TASK DETAILS: When you reach the line in the data below that contains "The image size is (1000, 847).", please start repeating lines exactly, and stop after the line that contains "Task: Click the truncated", repeating nothing else.
[TASK INPUT — start]
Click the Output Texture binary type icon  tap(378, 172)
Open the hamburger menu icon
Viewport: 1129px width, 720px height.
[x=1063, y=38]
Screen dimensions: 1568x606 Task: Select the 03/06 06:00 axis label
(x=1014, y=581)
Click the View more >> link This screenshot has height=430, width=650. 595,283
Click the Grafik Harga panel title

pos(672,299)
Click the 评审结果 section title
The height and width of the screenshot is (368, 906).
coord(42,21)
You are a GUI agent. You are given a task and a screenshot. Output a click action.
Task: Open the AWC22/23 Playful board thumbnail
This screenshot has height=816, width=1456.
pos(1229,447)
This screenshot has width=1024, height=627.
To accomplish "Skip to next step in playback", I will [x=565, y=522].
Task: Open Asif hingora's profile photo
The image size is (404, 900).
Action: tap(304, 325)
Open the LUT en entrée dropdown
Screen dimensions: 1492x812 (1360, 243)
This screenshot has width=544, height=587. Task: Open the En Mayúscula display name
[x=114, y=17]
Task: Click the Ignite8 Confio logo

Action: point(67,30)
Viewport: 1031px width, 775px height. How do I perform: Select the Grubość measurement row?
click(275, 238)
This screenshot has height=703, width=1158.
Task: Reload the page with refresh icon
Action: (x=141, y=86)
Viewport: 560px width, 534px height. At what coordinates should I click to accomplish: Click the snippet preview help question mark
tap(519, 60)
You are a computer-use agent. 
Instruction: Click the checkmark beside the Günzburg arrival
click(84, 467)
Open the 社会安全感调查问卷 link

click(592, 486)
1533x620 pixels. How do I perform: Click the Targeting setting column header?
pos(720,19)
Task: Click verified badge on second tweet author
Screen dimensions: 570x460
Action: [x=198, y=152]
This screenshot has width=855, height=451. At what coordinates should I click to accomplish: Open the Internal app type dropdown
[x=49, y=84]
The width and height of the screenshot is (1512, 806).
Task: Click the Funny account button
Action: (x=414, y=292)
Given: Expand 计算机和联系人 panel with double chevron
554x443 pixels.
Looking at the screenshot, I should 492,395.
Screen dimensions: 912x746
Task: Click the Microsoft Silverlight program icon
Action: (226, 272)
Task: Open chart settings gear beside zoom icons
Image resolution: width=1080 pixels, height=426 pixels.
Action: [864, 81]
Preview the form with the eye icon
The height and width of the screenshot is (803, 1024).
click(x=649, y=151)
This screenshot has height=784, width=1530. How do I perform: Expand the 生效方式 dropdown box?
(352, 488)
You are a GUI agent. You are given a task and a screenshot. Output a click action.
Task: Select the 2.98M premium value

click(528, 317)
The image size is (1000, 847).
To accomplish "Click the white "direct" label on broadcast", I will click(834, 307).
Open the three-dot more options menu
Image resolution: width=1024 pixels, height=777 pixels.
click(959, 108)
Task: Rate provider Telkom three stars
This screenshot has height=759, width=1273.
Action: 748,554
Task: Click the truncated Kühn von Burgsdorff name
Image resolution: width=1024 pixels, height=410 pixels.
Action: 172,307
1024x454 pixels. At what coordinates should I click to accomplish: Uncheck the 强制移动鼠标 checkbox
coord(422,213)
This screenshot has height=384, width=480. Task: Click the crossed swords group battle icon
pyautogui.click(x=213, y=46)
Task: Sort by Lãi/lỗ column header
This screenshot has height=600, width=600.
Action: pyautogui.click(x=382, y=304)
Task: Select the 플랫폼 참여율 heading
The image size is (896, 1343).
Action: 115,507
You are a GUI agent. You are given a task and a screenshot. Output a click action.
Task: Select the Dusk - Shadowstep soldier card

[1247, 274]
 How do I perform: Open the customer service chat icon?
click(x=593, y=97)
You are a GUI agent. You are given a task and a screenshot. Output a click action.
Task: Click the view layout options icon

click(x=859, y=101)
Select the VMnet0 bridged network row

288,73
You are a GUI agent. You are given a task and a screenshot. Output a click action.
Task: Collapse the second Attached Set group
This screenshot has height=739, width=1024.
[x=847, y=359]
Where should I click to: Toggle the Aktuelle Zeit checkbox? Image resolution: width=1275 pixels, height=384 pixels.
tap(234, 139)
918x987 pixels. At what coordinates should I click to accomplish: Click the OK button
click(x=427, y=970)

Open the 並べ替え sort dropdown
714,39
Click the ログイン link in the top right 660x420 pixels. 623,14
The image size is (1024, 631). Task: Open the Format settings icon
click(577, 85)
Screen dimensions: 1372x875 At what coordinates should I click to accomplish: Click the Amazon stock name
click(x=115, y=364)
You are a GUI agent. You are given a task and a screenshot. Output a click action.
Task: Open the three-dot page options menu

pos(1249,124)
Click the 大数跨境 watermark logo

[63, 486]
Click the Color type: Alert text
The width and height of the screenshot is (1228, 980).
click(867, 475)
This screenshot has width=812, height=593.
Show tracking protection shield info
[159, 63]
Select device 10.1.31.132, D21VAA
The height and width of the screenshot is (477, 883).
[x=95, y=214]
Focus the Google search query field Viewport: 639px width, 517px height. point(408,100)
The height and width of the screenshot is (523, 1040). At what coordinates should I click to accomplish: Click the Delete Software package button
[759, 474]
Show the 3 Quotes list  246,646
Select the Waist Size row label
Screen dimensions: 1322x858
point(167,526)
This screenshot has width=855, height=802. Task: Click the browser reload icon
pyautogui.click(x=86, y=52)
[TASK INPUT — finish]
REPLY TO THE EXERCISE:
The image size is (1000, 847).
To accomplish "Click the white "direct" label on broadcast", I will click(834, 307).
Open the three-dot more options menu
Image resolution: width=1024 pixels, height=777 pixels.
click(959, 108)
Task: Rate provider Telkom three stars
This screenshot has height=759, width=1273.
Action: 748,554
Task: Click the truncated Kühn von Burgsdorff name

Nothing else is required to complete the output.